In the case of choosing a fine among the statutory penalty, whether the repeated offender is more severe

Summary of Judgment

The term "crimes equivalent to imprisonment without prison labor or heavier" as provided in Article 35 (1) of the Criminal Act means crimes punishable by imprisonment without prison labor or imprisonment without prison labor, and where a fine is selected among the statutory penalty, repeated crimes shall not be severe.

[Reference Provisions]

Article 35(1) of the Criminal Act

Reference Cases

Supreme Court Decision 4294 Form841 Decided December 21, 1960, Supreme Court Decision 82Do1018 Decided July 27, 1982

Escopics

Defendant

upper and high-ranking persons

Defendant

Defense Counsel

Attorney Kim Young-soo

Judgment of the lower court

Jeju District Court Decision 82Gohap55 delivered on June 9, 1982

Text

The judgment of the first instance is reversed.

Defendant shall be punished by imprisonment for three years and fine for 70,000 won.

60 days of detention before a judgment of the court of first instance is rendered shall be included in the above imprisonment.

When the above fine is not paid, the defendant shall be confined in the workhouse for the period calculated by converting the amount of KRW 2,000 into one day.

Reasons

1. The defendant and the state appointed defense counsel's brief grounds of appeal are also examined.

The issue is that the first instance court recognized the habitualness of the defendant in the theft crime and sentenced the defendant to the violation of the Act on the Aggravated Punishment, etc. of Specific Crimes is unfair, and that the defendant's crime of this case is due to the fact that the right to education and work guaranteed by the Constitution is not granted, and the defendant's responsibility is due to the fact that the defendant's crime of this case is not against the Constitution.

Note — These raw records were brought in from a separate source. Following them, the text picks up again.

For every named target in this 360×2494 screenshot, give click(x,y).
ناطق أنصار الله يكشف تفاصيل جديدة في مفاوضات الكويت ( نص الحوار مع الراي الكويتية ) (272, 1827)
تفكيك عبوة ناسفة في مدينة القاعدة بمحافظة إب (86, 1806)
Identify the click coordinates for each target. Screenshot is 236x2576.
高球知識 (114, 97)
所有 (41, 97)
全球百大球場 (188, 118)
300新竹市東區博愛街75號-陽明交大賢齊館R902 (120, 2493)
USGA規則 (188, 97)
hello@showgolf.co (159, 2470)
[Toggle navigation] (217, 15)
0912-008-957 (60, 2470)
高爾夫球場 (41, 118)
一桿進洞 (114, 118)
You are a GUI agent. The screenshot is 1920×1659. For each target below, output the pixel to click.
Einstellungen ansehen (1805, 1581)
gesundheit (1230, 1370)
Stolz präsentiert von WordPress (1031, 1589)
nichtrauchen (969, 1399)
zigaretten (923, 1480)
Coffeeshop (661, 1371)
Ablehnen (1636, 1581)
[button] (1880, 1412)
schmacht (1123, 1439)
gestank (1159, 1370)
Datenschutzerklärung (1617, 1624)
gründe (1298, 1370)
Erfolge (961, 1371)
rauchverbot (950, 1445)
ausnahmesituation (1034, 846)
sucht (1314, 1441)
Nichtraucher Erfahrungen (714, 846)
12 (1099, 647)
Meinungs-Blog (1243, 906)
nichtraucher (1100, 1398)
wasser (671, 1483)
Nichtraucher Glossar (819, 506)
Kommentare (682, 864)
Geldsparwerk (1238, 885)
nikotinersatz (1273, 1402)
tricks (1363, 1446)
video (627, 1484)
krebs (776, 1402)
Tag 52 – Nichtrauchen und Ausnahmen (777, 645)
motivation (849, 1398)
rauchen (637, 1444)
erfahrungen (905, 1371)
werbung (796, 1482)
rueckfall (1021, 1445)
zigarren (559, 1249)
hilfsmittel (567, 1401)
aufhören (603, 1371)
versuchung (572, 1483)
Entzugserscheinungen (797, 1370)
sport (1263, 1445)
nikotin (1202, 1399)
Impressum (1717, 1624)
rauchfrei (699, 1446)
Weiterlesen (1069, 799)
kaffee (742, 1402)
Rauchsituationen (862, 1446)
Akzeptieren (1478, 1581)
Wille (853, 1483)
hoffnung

However, the above reasons are nothing more than claiming mistake of facts and unreasonable sentencing, or denying the criminal liability of the defendant without any grounds, and it cannot be viewed as an unnecessary ground of appeal as stipulated in Article 372 of the Criminal Procedure Act. Therefore, the argument is groundless.

2. However, the judgment of the court of first instance is found to be ex officio, and there are errors in the application of the following Acts and subordinate statutes.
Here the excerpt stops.